Регламент Женевского конгресса был напряженным — приходилось укладываться в десять минут. Поэтому, получив слово, Бакунин спрятал в карман подготовленные тезисы и начал говорить экспромтом. Первым делом он обрушился на Российскую империю («европейского жандарма», по тогдашней революционной терминологии), «всенепокорнейшим подданным» которой он во всеуслышание себя назвал: «Вступая на эту трибуну, я спрашиваю себя, граждане: каким образом я, русский, являюсь среди этого международного собрания, имеющего задачей заключить союз между народами? Едва четыре года прошло с тех пор, как русская империя, которой я, правда, всенепокорнейший подданный, возобновила свои преступления и убийства над героическою Польшей, которую она продолжает давить и терзать, но которую, к счастью для всего человечества, для Европы, для всего славянского племени и для самих народов русских, ей не удается убить.
Вот почему, не заботясь о том, что подумают и скажут люди, судящие с точки зрения узкого и тщеславного патриотизма, я, русский, открыто и решительно протестовал и протестую против самого существования русской империи.
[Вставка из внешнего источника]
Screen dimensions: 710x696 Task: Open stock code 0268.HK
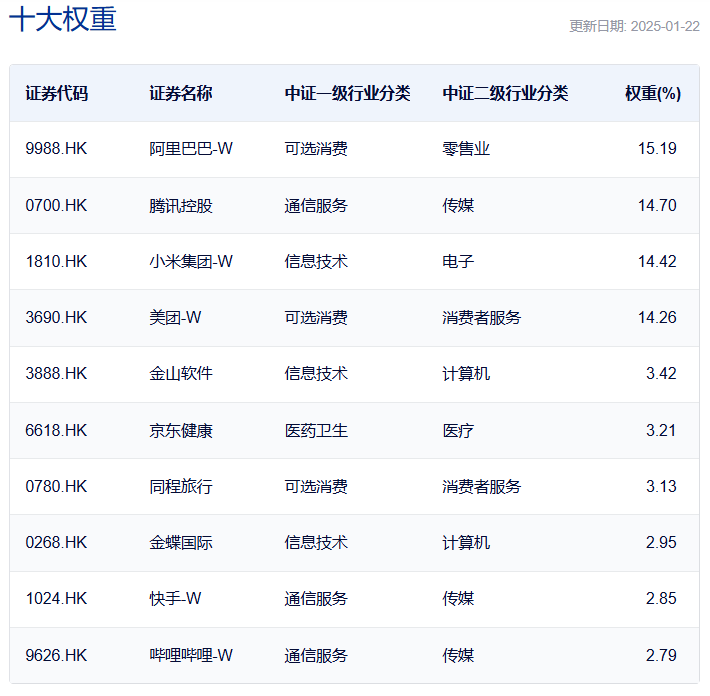(56, 543)
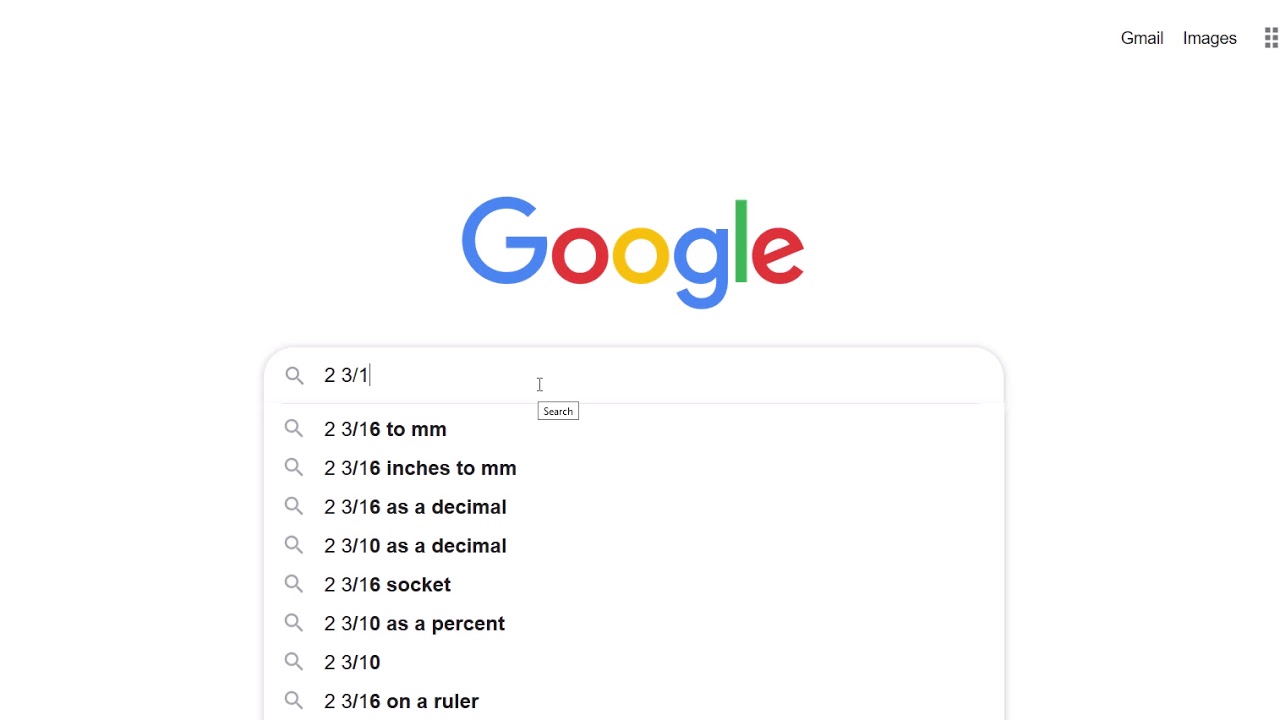The image size is (1280, 720).
Task: Click magnifier icon beside '2 3/10 as a percent'
Action: pos(293,623)
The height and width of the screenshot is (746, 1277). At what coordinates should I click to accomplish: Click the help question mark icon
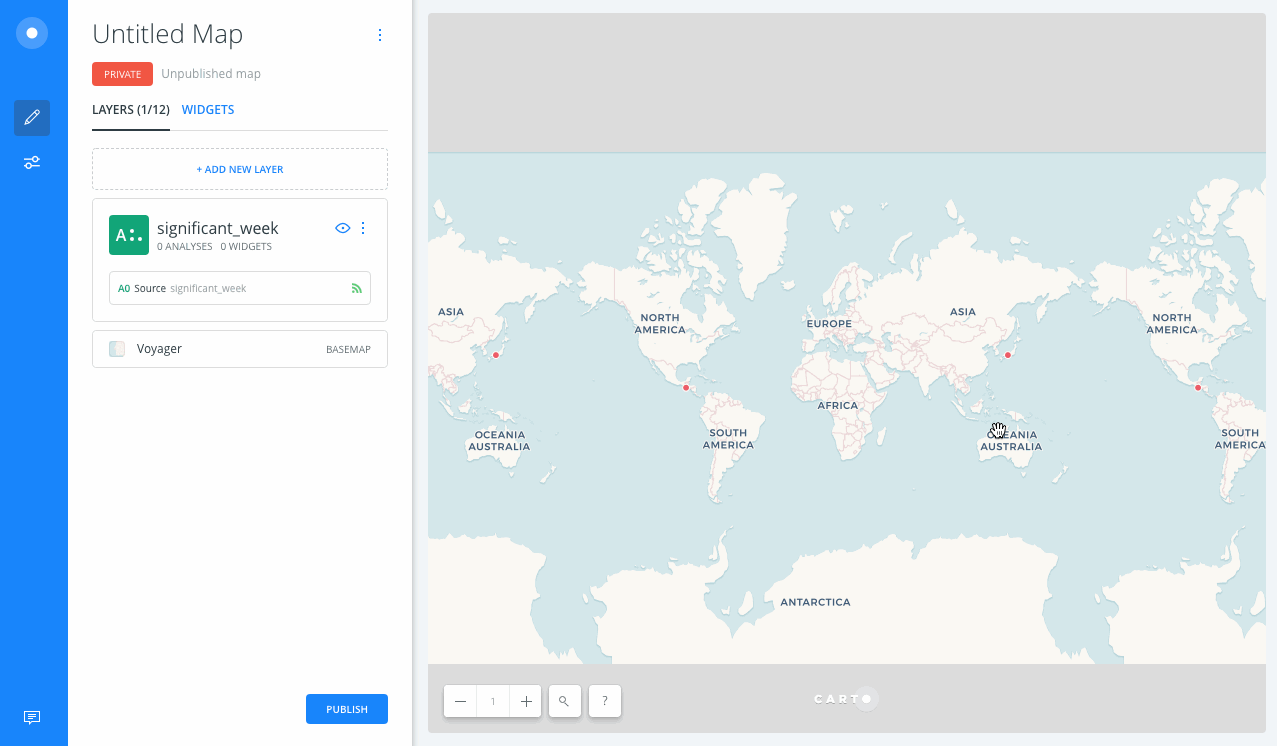[604, 701]
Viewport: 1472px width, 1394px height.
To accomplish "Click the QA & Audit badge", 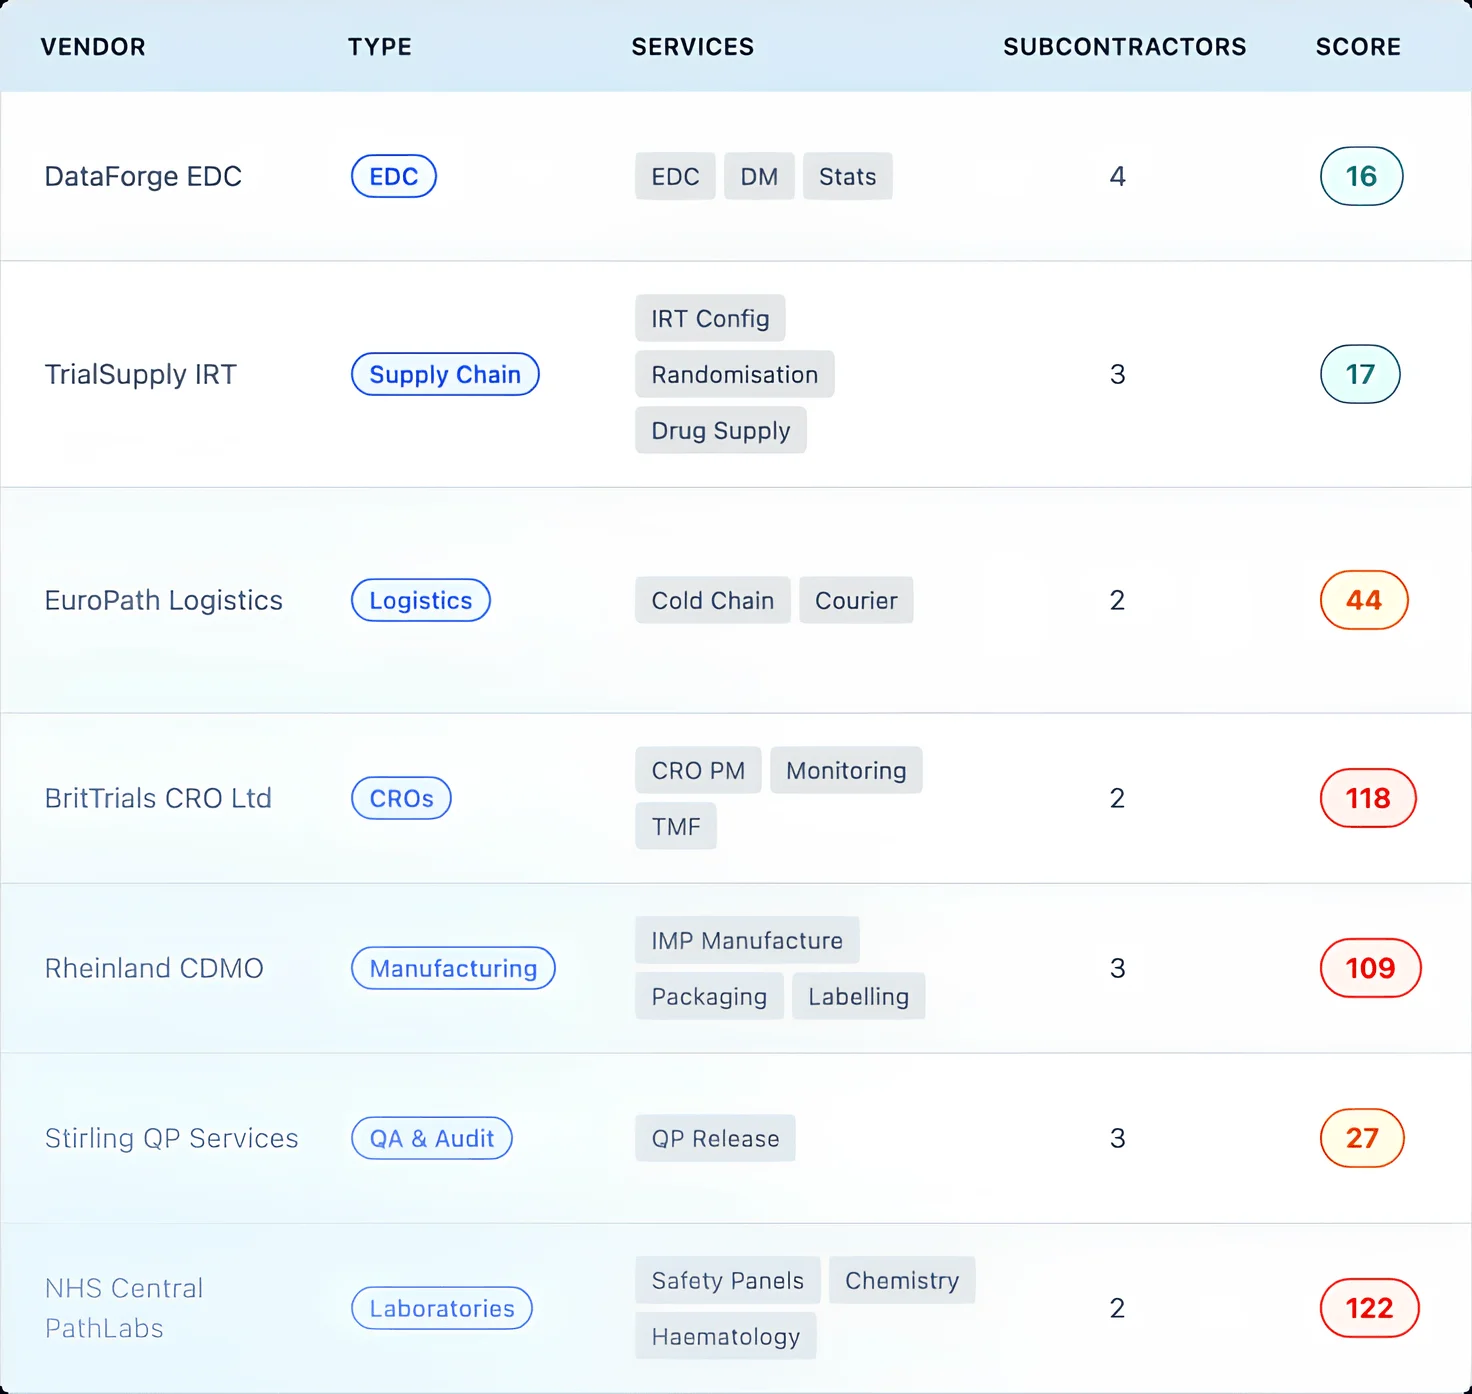I will [x=431, y=1138].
Этой империи я желаю всех унижений, всех поражений, в убеждении, что ее успехи, ее слава были и всегда будут прямо противоположны счастью и свободе народов русских и не русских, ее нынешних жертв и рабов. Муравьев, вешатель и пытатель не только польских, но и русских демократов, был извергом человечества, но вместе с тем самым верным, самым цельным представителем морали, целей, интересов, векового принципа русской империи, самым истинным патриотом, Сен-Жюстом и Робеспьером императорского государства, основанного на систематическом отрицании всяческого человеческого права и всякой свободы».
Открестившись публично от собственного двоюродного дяди — Муравьева-Вешателя (на которого, по мнению современников, он был внешне более всего похож), — Бакунин продолжил свои дифирамбы во имя свободы: «В положении, созданном для империи последним польским восстанием, ей остаются только два выхода: или пойти по кровавому следу Муравьева, или распасться. Середины нет, а желать цели и не желать средств — значит только обнаружить умственную и душевную трусость. Поэтому мои соотечественники должны выбирать одно из двух: или идти путем и средствами Муравьева к усилению могущества империи, или заодно с нами откровенно желать ей разрушения. Кто желает ее величия, должен поклоняться, подражать Муравьеву и, подобно ему, отвергать, давить всякую свободу. Кто, напротив, любит свободу и желает ее, должен понять, что осуществить ее может только свободная федерация провинций и народов, то есть уничтожение империи. Иначе свобода народов, провинций и общин — пустые слова. Право федерации и отделение, то есть отступление от союза, есть абсолютное отрицание исторического права, которое мы должны отвергать, если в самом деле желаем освобождения народов.
Я довожу до конца логику постановленных мной принципов. Признавая русскую армию основанием императорской власти, я открыто выражаю желание, чтоб она во всякой войне, которую предпримет империя, терпела одни поражения. Этого требует интерес самой России, и наше желание совершенно патриотично в истинном смысле слова, потому что всегда только неудачи царя несколько облегчали бремя императорского самовластия. Между империей и нами, патриотами, революционерами, людьми свободомыслящими и жаждущими справедливости, нет никакой солидарности.